La sociedad, que regenta estas instalaciones desde hace casi dos décadas, adeudaba en el momento del acuerdo más de 200.000 euros en concepto de canon (más intereses) a la administración local, “lo que supuso un grave quebranto” al Ayuntamiento —en aquel momento apenas podía pagar los seguros sociales de sus trabajadores y contaba con la Participación en los Ingresos del Estado (PIE) retenida— y un “enriquecimiento injusto para terceros”. En cambio, la prórroga de los contratos salió adelante gracias a la mayoría absoluta del PSOE sin satisfacerse dicha deuda (el pago se hizo días después), sin que se exigiesen los intereses de demora, y aceptando condonar hasta el 80% del canon a cambio de futuras inversiones “no previstas ni en el pliego ni en el contrato”, lo que técnicamente se sabía que daba lugar a una necesaria modificación del mismo y, por tanto, a una nueva licitación pública del complejo turístico.

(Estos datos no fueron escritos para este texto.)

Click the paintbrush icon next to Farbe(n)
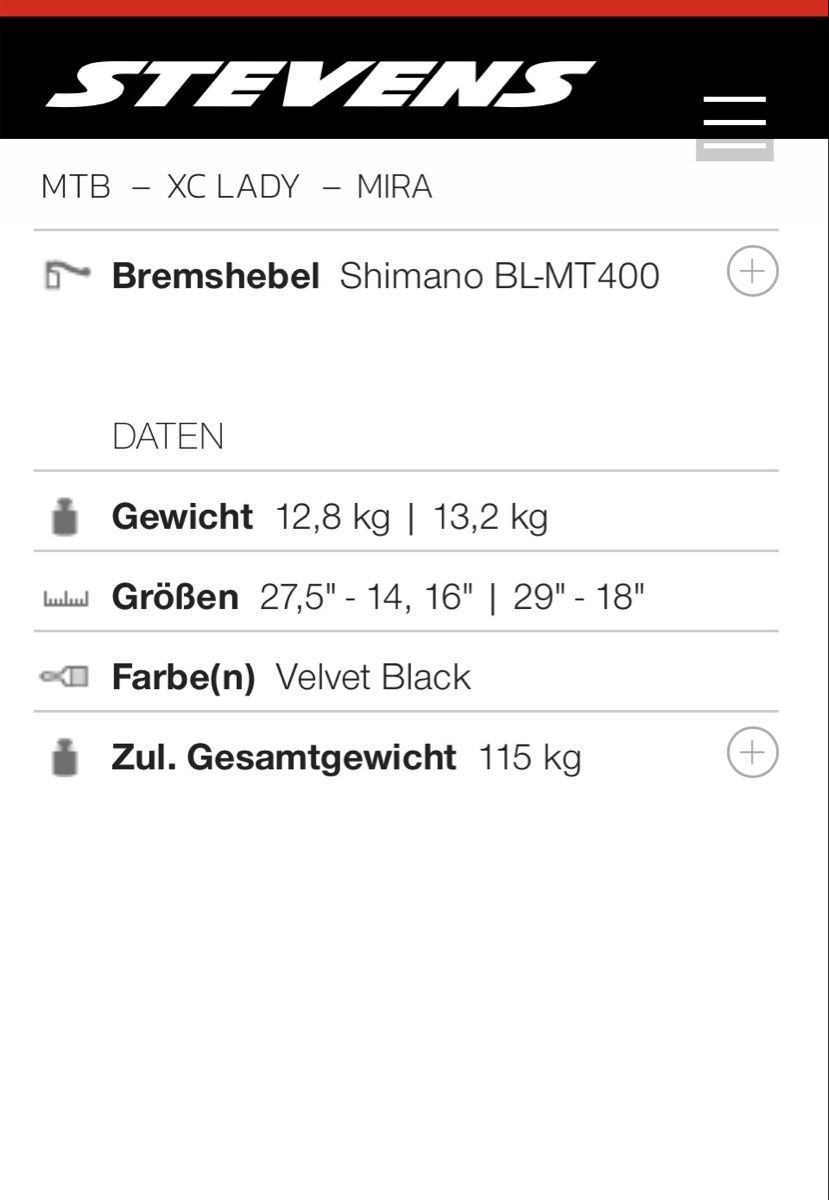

Por si fuera poco, tras la prórroga a todas luces improcedente —como atestigua ahora el Consejo Consultivo en su dictamen fechado en abril pasado— la sociedad siguió con el reguero de impagos al Ayuntamiento y, en este momento, adeuda un total de 162.037 euros por el canon del contrato del Tajo del Águila de los años 2015 a 2017, y 64.963 euros, correspondientes al canon por el contrato del albergue relativo a esas mismas anualidades. Pese a todo lo descrito, la mercantil ha reclamado al Ayuntamiento que resuelva el contrato de mutuo acuerdo, con el objetivo de no tener que indemnizar a esta administración pública y aferrándose a la “imposibilidad de la explotación del servicio como consecuencia de acuerdos adoptados por la Administración con posterioridad al contrato”.

Una demanda que ha rechazado por improcedente el Consejo Consultivo andaluz, por lo que el Consistorio podrá incautar la garantía que depositó Algar Aguas de Cádiz SA en el momento de firmar los contratos y deberá, además, indemnizar a la administración local en concepto de daños y perjuicios ocasionados en lo que excedan del importe del referido aval incautado. Según recoge el dictamen firmado por tres letrados del referido órgano autonómico, “el impago del canon, dada la naturaleza onerosa del contrato, hace que se esté ante un incumplimiento grave de una obligación esencial del contrato, tal y como se argumenta por la Administracion consultante —el Ayuntamiento de Algar—, por tal motivo concurre la causa de resolución invocada por éste”.

En todo caso, resulta especialmente llamativo que tanto contratante como contratista se hayan animado a finiquitar la relación contractual meses después de la apertura de diligencias penales por presuntos delitos de prevaricación continuada en torno a la privatización de este espacio natural, próximo al embalse Guadalcacín II, que siempre ha figurado como uno de los motores de desarrollo económico de la localidad gaditana. En el caso de la mercantil solicitó la resolución amistosa en noviembre pasado, mientras que el gobierno algareño adoptó tal resolución el pasado 25 de enero.